Bangladeshi lawyer (1955–2022)

FRM Nazmul Ahasan (15 February 1955 – 4 February 2022) was a Bangladeshi lawyer and Judge of the Appellate Division of Bangladesh Supreme Court.

== Early life ==
Nazmul Ahasan was born on 15 February 1955, in Pakistan. After finishing his masters, he completed his law degree.

== Career ==
On 18 March 1986, Nazmul Ahasan started working as a lawyer in the District Courts.

Nazmul Ahasan became a lawyer in the High Court Division on 22 January 1994 and on 13 December 2009 the Appellate Division. He was a member of the Central Committee of Communist Party of Bangladesh.

On 18 April 2010, Nazmul Ahasan was appointed an additional judge in the High Court Division and became a full judge on 15 April 2012.

On 29 August 2019, Nazmul Ahasan and Justice K. M. Kamrul Kader issued a ruling that mandated portraits of Sheikh Mujibur Rahman be placed in all courtrooms of Bangladesh.

Nazmul Ahasan and Justice K. M. Kamrul Kader issued a ruling on 15 February 2020 that asked the government to make 7 March the "historic national day" commemorating the historic 7 March Speech of Bangabandhu Sheikh Mujibur Rahman.

Nazmul Ahasan and Justice K. M. Kamrul Kader issued a ruling on 10 March 2020 that declared the national slogan of Bangladesh to be Joy Bangla.

On 8 December 2020, Nazmul Ahasan and Justice Shahed Nuruddin issued an order asking the government to provide protection to monuments of President Sheikh Mujibur Rahman.

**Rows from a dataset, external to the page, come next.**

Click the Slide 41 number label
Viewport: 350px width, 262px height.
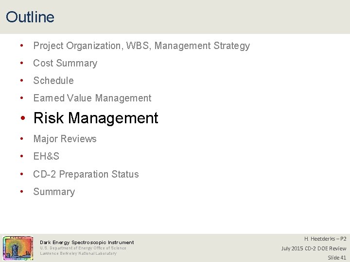click(x=337, y=258)
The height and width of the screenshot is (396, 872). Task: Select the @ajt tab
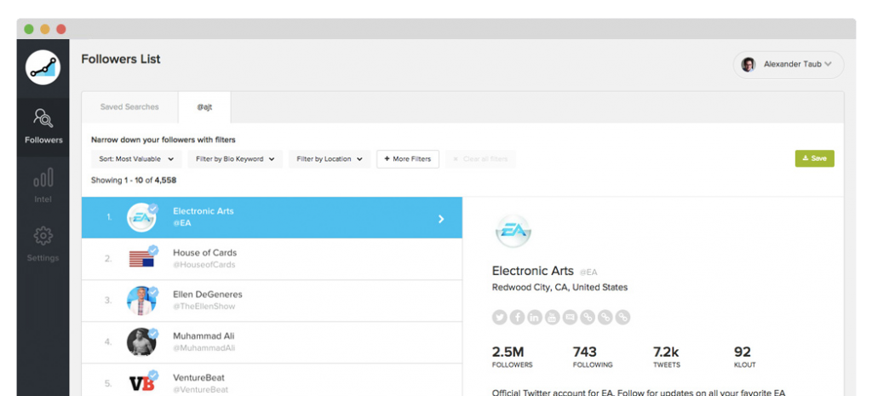204,107
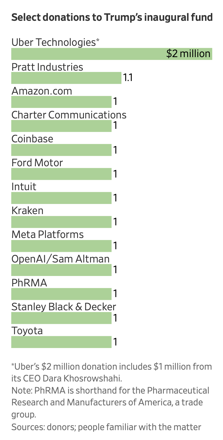Image resolution: width=223 pixels, height=440 pixels.
Task: Select the PhRMA bar
Action: (61, 294)
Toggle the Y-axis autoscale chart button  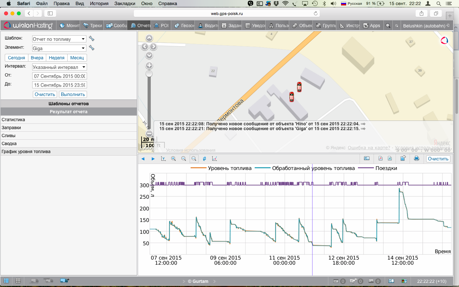(x=163, y=158)
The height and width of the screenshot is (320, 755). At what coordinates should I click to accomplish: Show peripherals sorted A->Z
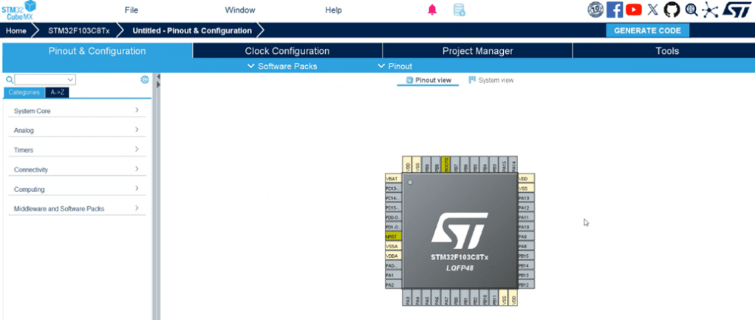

Nazmul Ahasan was made a Judge of the Appellate Division of Bangladesh Supreme Court on 9 January 2022. He was one month away from retirement on 15 February 2022 when he was promoted.

== Death ==
Nazmul Ahasan died from complications of COVID-19 at Bangabandhu Sheikh Mujib Medical University Hospital on 4 February 2022, at the age of 66.

Bangladesh Supreme Court suspended all activities of the court on 6 February 2022, in remembrance of Nazmul Ahasan.